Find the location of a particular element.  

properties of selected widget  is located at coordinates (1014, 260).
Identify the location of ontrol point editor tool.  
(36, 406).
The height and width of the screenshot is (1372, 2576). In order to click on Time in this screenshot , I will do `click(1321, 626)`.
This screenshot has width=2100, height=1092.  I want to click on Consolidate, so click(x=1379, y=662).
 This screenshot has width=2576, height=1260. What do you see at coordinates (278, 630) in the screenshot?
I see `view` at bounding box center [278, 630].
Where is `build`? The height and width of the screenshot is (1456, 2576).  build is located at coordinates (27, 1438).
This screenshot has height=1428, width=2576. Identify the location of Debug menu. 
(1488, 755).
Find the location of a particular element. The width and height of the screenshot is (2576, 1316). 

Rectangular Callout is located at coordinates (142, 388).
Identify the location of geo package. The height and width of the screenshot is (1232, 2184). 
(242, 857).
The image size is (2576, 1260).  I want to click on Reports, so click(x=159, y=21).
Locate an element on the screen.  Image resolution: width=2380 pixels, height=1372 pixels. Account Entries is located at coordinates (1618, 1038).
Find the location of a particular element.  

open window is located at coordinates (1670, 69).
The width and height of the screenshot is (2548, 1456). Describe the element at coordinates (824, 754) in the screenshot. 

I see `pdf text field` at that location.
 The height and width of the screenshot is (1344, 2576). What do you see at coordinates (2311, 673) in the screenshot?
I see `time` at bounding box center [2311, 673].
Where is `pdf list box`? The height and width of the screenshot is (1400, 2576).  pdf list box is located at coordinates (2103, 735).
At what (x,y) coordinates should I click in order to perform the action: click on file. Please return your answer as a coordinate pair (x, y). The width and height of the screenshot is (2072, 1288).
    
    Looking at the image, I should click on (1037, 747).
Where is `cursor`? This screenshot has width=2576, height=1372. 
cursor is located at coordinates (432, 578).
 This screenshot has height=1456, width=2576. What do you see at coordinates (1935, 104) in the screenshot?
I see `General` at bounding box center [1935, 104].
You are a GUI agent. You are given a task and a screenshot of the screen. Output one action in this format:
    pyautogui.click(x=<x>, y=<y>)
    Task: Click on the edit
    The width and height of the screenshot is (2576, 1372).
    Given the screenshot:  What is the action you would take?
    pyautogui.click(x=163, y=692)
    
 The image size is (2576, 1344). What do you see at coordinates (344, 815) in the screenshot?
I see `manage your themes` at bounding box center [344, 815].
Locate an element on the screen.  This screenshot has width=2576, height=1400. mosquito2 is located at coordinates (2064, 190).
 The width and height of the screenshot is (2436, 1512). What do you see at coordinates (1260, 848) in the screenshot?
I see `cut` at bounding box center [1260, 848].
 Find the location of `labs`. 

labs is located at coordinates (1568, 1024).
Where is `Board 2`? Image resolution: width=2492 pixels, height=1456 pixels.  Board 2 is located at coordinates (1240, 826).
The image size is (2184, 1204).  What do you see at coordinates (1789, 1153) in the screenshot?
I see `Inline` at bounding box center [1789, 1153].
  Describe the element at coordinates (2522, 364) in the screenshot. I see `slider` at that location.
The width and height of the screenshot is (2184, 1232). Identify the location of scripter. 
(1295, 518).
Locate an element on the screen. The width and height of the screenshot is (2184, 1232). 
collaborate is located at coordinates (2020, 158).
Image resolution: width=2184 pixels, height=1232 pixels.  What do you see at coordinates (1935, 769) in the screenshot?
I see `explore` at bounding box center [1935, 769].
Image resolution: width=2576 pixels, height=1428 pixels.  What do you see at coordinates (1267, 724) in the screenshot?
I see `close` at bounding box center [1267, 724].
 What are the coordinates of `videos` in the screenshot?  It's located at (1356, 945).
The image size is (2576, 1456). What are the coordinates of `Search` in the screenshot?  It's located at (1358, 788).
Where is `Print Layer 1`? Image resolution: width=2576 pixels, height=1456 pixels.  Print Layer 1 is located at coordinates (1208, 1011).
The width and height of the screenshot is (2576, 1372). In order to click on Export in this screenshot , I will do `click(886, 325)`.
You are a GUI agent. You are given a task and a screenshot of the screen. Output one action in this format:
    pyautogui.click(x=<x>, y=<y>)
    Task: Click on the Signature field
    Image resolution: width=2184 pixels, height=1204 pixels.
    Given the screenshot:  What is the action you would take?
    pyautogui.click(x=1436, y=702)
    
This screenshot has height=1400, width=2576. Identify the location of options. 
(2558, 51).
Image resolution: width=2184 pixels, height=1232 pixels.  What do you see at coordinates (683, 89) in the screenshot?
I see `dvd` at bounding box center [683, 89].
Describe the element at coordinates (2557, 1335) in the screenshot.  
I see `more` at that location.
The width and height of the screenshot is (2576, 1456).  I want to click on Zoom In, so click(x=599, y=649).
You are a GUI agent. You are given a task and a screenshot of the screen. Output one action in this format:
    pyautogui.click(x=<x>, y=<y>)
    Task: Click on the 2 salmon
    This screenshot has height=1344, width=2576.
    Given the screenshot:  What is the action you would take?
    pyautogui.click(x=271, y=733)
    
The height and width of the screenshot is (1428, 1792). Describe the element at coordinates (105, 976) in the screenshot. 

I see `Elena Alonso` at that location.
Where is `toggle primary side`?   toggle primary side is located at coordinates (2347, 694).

■ **Task to complete**: Edit the records from the first line through the line with "coordinates (27, 1438).", changing "Identify" to "Determine" and leaving everything else the same.

■ **Answer for this exercise**:
Find the location of a particular element.  

properties of selected widget  is located at coordinates (1014, 260).
Determine the location of ontrol point editor tool.  
(36, 406).
The height and width of the screenshot is (1372, 2576). In order to click on Time in this screenshot , I will do `click(1321, 626)`.
This screenshot has width=2100, height=1092.  I want to click on Consolidate, so click(x=1379, y=662).
 This screenshot has width=2576, height=1260. What do you see at coordinates (278, 630) in the screenshot?
I see `view` at bounding box center [278, 630].
Where is `build`? The height and width of the screenshot is (1456, 2576).  build is located at coordinates (27, 1438).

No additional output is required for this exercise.